In my passlist I have put that IP block so that it does not consider it but it keeps giving me the same error.
Did you manage to solve this kind of situations in any way?Translated with www.DeepL.com/Translator (free version)
-
@jonathan_figueroa said in How serious should I take "invalid chunk size" and "double decoding attack" alerts?:
Hello friend, I am in the same position. I have implemented pfsense in my organization. Snort is giving me the same alerts and blocks with Facebook and Whatsapp. I have disabled those blocks and alerts from the X however hours later it is blocking me again or showing alerts sometimes from the same IP or the IP block corresponding to 157.240.0.0/16.
In my passlist I have put that IP block so that it does not consider it but it keeps giving me the same error.
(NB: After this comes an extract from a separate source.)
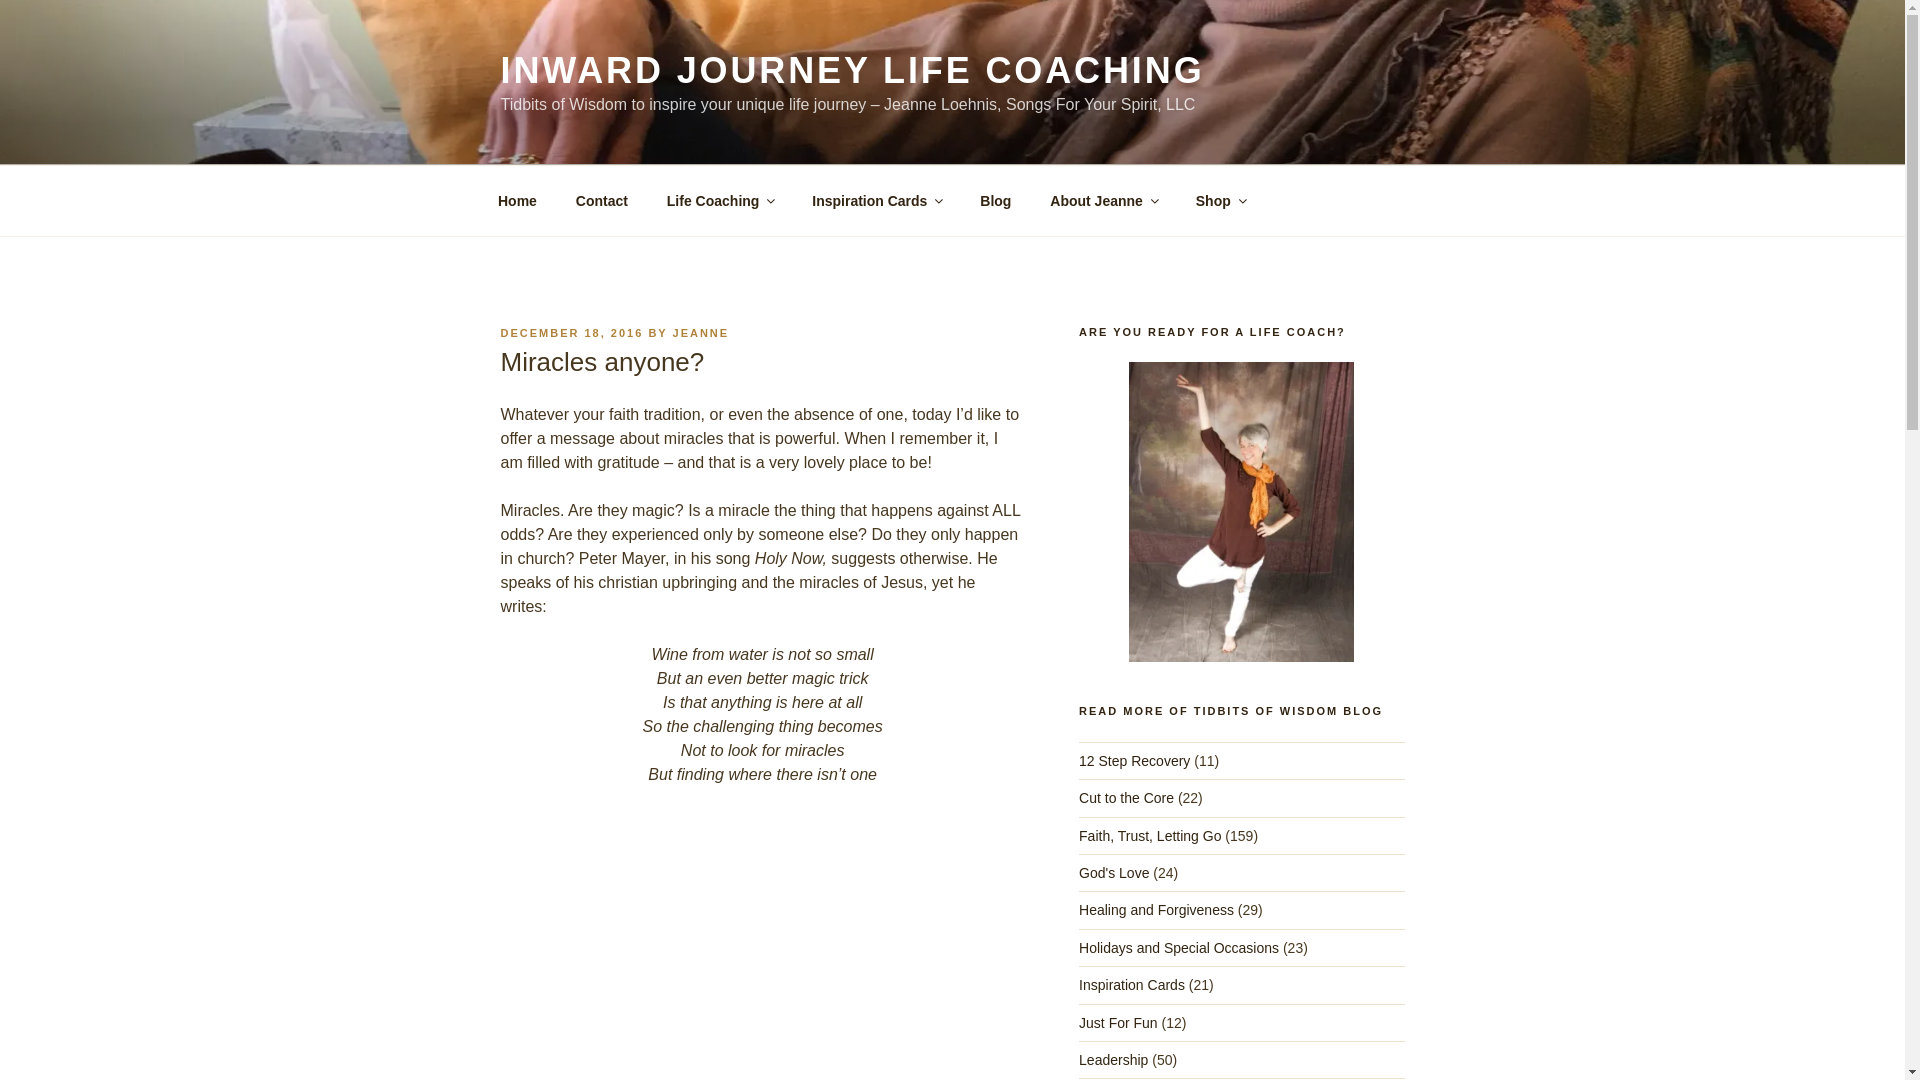 Image resolution: width=1920 pixels, height=1080 pixels. I want to click on Inspiration Cards, so click(876, 200).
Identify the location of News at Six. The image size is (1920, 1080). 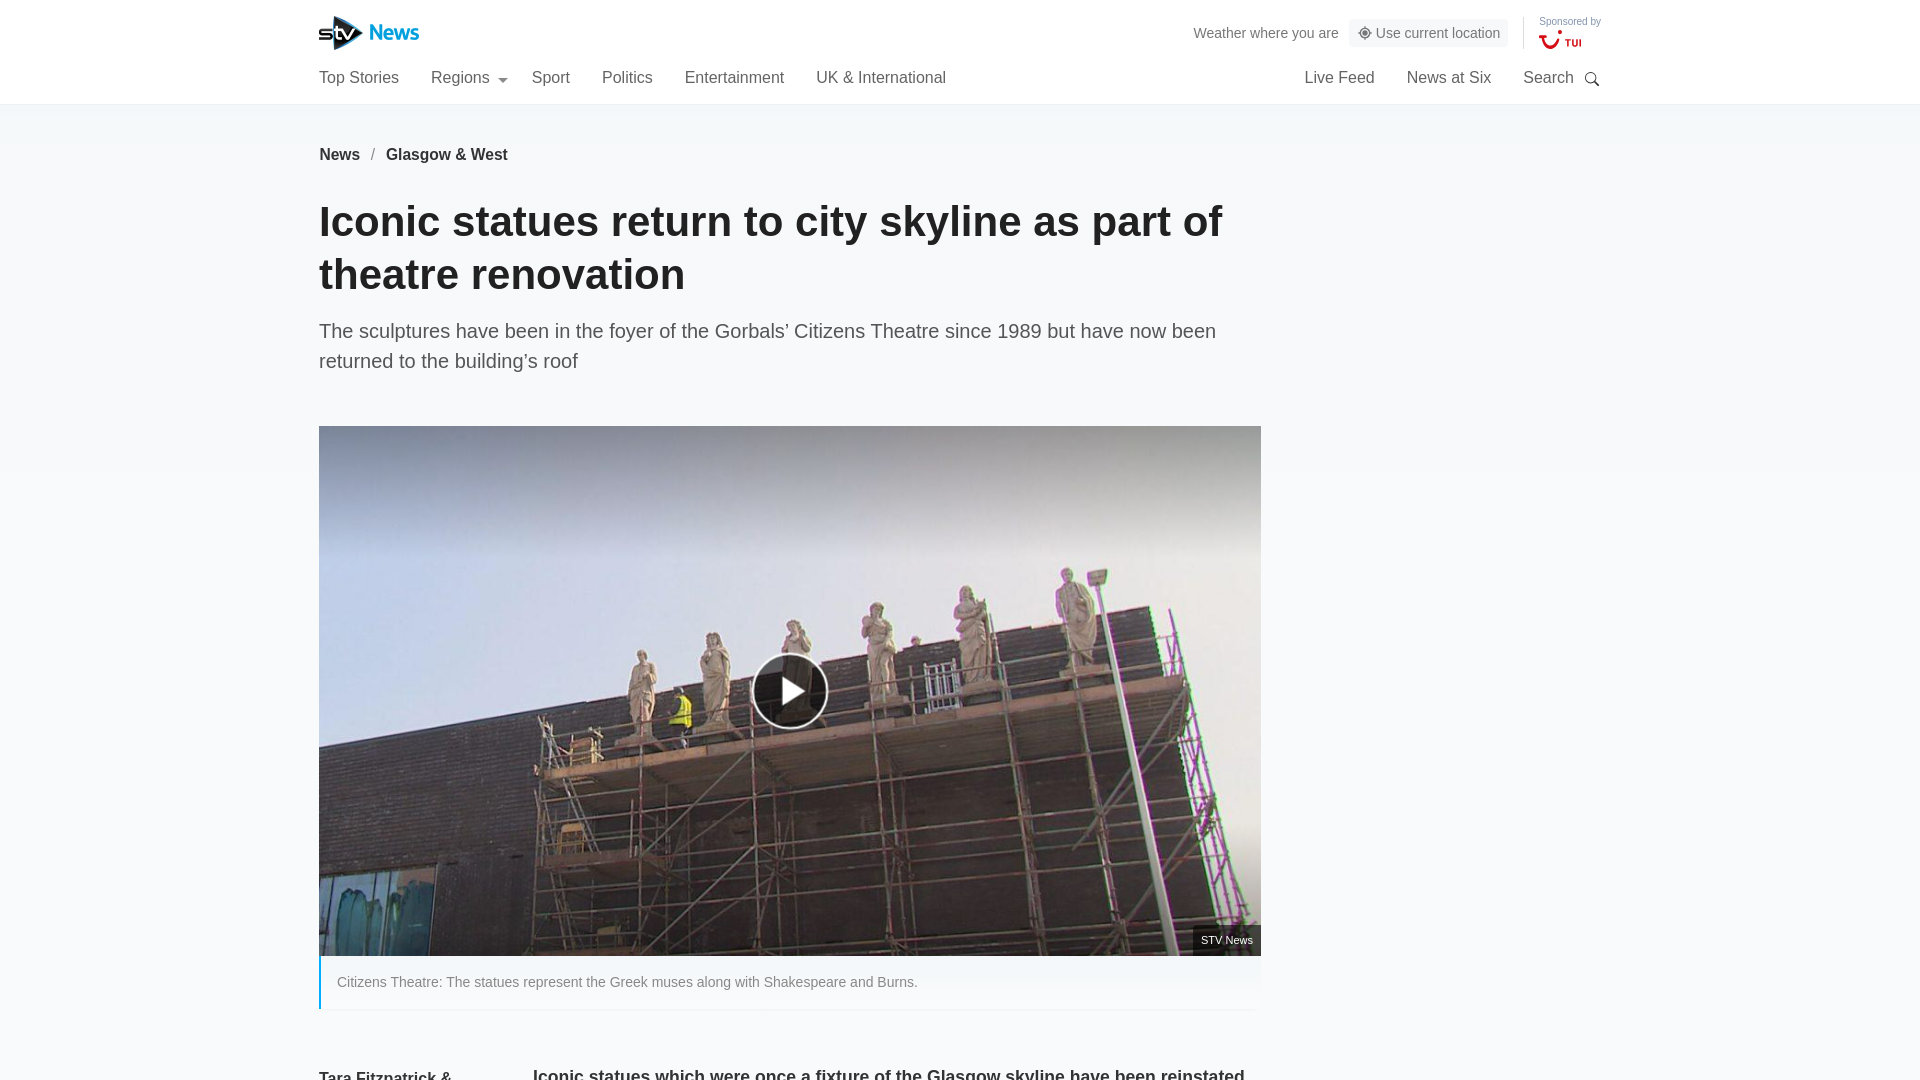
(1449, 76).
Did you manage to solve this kind of situations in any way?Translated with www.DeepL.com/Translator (free version)
When you add addresses to a Pass List you must then do two other things to have the change seen by the running Snort process. First, you must assign the Pass List to the interface by going to the INTERFACE SETTINGS tab, scrolling down to the Pass List drop-down, and selecting the proper list. Then save the change. Second, you must then restart Snort on the interface because the Pass List file is only read and processed once during Snort startup. It is not dynamically processed.
If you disable a rule or suppress an alert using the icons on the ALERTS tab, those changes are dynamic. When you click the icon, Snort is sent a SIGHUP signal that causes it to reload the rules and the assigned suppression list.
I strongly recommend disabling ALL the HTTP_INSPECT rules as they result in a lot of false positive triggers with modern web traffic. For alerts from other rules, you will need to examine each alerting rule and determine if it represents a false positive or not. That unique skill is what makes one a good IPS/IDS admin. Doing it well requires training and experience.